> _MATERIAL FOR THIS TASK_
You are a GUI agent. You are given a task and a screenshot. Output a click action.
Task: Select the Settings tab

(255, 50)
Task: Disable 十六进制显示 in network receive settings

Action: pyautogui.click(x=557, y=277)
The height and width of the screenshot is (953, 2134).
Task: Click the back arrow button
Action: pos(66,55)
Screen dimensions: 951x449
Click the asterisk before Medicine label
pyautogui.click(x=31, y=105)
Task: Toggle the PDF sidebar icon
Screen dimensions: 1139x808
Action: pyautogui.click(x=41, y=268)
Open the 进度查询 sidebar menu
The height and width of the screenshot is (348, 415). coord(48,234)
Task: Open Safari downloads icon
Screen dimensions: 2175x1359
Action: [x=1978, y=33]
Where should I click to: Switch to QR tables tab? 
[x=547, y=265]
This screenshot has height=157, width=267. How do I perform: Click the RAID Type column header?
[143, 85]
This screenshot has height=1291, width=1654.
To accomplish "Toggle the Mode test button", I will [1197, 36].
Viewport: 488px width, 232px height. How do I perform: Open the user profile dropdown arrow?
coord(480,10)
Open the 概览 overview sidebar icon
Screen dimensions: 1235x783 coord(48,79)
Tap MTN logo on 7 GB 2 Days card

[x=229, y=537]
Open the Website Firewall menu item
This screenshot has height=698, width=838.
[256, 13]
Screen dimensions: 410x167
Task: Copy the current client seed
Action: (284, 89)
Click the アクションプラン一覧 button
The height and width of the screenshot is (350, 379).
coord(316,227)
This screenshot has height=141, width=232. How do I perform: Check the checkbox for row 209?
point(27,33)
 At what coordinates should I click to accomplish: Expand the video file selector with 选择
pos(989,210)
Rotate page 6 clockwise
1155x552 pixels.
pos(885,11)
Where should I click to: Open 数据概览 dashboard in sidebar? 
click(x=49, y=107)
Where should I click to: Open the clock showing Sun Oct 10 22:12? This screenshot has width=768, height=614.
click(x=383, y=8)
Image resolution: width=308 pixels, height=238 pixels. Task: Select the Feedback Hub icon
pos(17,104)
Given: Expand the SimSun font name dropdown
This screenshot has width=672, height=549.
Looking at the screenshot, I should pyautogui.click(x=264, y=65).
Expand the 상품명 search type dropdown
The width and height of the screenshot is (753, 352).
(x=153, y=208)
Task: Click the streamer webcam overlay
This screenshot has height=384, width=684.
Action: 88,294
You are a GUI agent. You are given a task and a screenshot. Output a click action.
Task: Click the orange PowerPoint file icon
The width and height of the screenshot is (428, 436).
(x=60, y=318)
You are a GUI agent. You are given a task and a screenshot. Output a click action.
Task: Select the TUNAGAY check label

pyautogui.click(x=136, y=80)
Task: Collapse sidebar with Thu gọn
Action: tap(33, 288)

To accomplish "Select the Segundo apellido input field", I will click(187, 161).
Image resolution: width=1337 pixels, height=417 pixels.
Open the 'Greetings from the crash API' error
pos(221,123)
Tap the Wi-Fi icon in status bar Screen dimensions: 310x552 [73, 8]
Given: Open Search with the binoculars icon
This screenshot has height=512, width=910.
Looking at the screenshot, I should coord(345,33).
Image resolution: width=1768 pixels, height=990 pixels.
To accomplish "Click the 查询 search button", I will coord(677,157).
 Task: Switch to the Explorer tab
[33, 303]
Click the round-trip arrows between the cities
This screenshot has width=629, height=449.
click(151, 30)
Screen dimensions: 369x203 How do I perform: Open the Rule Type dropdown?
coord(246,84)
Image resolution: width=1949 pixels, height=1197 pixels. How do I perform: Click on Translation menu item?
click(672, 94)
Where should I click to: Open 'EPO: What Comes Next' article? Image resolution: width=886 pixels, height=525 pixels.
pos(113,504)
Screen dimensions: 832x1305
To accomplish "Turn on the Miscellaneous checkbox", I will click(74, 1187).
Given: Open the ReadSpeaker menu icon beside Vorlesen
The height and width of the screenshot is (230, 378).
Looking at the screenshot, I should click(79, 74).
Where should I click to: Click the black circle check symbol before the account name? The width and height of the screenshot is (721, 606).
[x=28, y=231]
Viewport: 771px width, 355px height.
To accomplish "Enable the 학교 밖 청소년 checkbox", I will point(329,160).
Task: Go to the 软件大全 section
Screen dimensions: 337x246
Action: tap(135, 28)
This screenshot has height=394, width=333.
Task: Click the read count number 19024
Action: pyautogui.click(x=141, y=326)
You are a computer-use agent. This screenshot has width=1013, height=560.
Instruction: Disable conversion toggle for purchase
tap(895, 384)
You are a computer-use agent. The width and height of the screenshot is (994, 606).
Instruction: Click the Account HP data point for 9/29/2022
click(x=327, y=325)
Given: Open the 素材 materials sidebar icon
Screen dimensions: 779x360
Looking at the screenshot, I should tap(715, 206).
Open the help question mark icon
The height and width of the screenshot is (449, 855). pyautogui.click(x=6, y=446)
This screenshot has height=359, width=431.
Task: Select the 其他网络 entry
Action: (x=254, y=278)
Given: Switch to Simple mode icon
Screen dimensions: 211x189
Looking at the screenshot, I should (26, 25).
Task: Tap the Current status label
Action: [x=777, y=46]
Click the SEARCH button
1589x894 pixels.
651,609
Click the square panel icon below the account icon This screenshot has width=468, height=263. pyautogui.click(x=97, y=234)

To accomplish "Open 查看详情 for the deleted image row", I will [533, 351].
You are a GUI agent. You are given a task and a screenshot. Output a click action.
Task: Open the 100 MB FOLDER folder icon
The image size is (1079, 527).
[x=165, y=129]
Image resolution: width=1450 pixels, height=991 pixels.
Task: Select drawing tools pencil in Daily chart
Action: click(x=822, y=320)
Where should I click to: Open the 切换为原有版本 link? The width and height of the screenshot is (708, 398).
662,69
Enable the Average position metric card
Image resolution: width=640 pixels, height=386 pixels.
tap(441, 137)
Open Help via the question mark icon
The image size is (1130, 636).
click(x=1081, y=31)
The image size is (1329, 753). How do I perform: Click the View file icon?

> _REQUEST_
Reproduce the items word for word, starting with the line containing "Task: Switch to the Explorer tab" and ending with the line containing "Action: (x=254, y=278)", both included.

> _TASK RESPONSE_
 Task: Switch to the Explorer tab
[33, 303]
Click the round-trip arrows between the cities
This screenshot has width=629, height=449.
click(151, 30)
Screen dimensions: 369x203 How do I perform: Open the Rule Type dropdown?
coord(246,84)
Image resolution: width=1949 pixels, height=1197 pixels. How do I perform: Click on Translation menu item?
click(672, 94)
Where should I click to: Open 'EPO: What Comes Next' article? Image resolution: width=886 pixels, height=525 pixels.
pos(113,504)
Screen dimensions: 832x1305
To accomplish "Turn on the Miscellaneous checkbox", I will click(74, 1187).
Given: Open the ReadSpeaker menu icon beside Vorlesen
The height and width of the screenshot is (230, 378).
Looking at the screenshot, I should click(79, 74).
Where should I click to: Click the black circle check symbol before the account name? The width and height of the screenshot is (721, 606).
[x=28, y=231]
Viewport: 771px width, 355px height.
To accomplish "Enable the 학교 밖 청소년 checkbox", I will point(329,160).
Task: Go to the 软件大全 section
Screen dimensions: 337x246
Action: tap(135, 28)
This screenshot has height=394, width=333.
Task: Click the read count number 19024
Action: pyautogui.click(x=141, y=326)
You are a computer-use agent. This screenshot has width=1013, height=560.
Instruction: Disable conversion toggle for purchase
tap(895, 384)
You are a computer-use agent. The width and height of the screenshot is (994, 606).
Instruction: Click the Account HP data point for 9/29/2022
click(x=327, y=325)
Given: Open the 素材 materials sidebar icon
Screen dimensions: 779x360
Looking at the screenshot, I should tap(715, 206).
Open the help question mark icon
The height and width of the screenshot is (449, 855). pyautogui.click(x=6, y=446)
This screenshot has height=359, width=431.
Task: Select the 其他网络 entry
Action: (x=254, y=278)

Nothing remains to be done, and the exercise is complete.